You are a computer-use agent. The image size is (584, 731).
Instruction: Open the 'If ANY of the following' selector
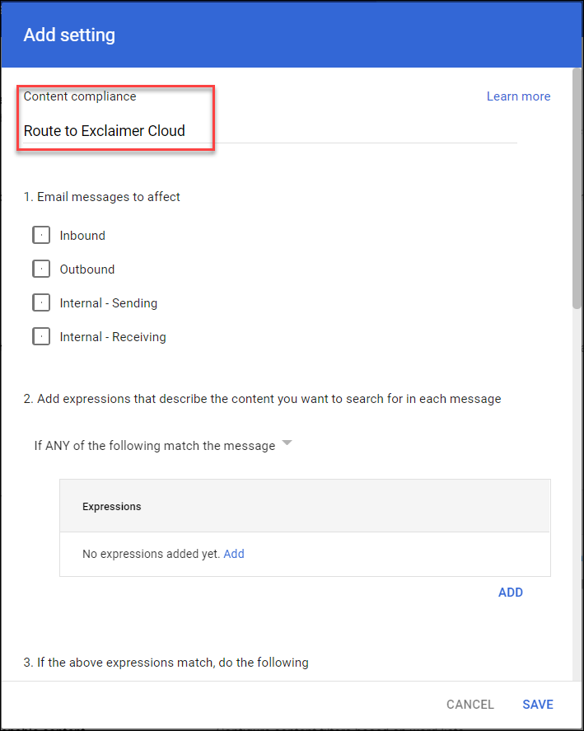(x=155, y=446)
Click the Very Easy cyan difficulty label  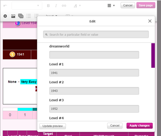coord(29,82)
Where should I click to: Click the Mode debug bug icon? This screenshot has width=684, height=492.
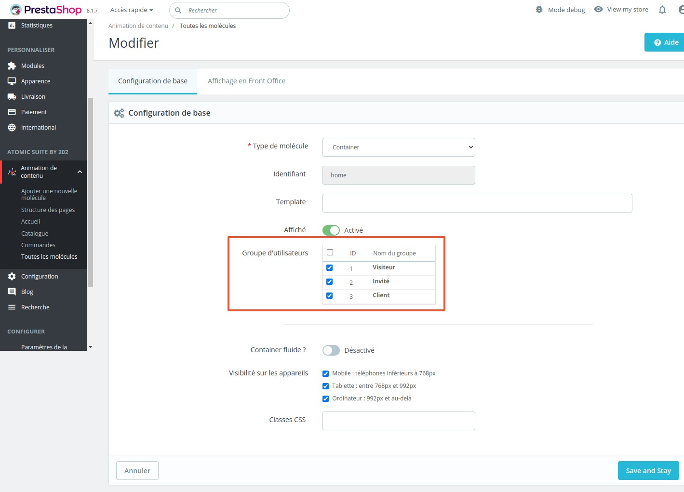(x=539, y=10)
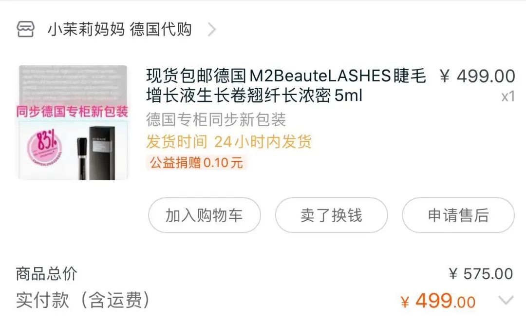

+++++

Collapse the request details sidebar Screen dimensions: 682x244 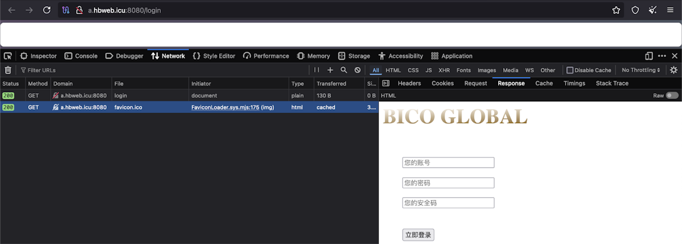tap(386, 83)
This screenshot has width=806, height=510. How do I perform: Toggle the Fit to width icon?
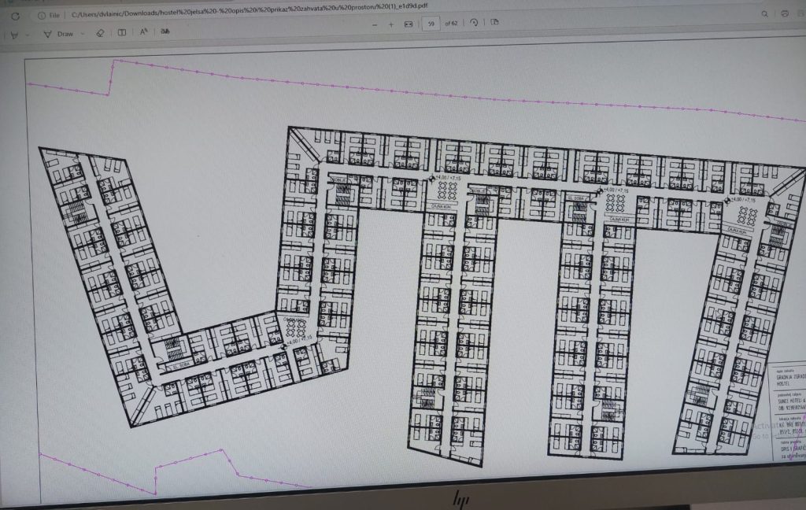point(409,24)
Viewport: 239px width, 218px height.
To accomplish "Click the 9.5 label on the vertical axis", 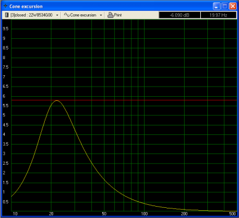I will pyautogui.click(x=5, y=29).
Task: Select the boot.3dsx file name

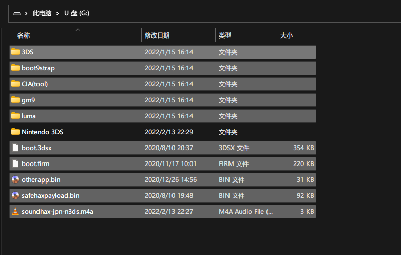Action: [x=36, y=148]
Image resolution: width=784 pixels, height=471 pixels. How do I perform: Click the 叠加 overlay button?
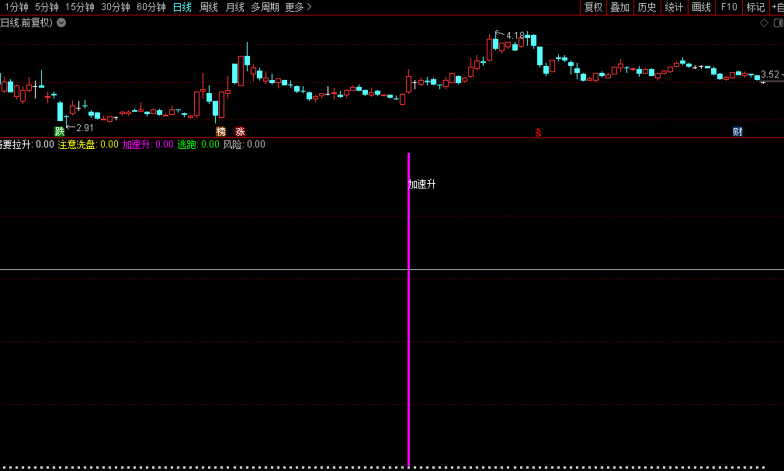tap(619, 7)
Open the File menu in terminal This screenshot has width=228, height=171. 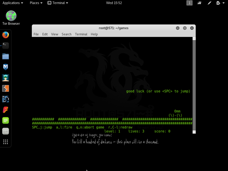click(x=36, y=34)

+++++

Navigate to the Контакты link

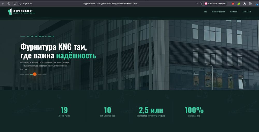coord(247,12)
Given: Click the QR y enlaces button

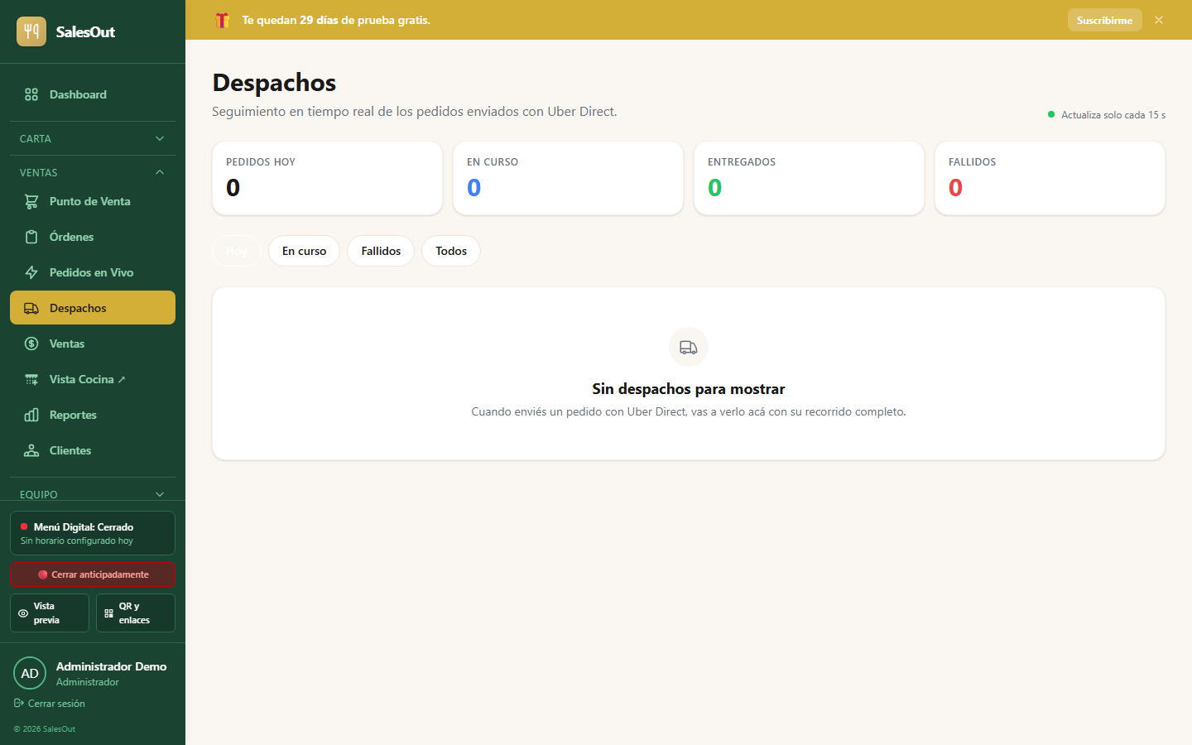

+++++

■ **Exercise requirements**: Only one stretch of the listing is wanted: the lines starting at the one with "Navigate to the Контакты link" and ending at the one with "Given: Click the QR y enlaces button", copied exactly and free of pictures.

■ **Finished task**:
Navigate to the Контакты link

coord(247,12)
Given: Click the QR y enlaces button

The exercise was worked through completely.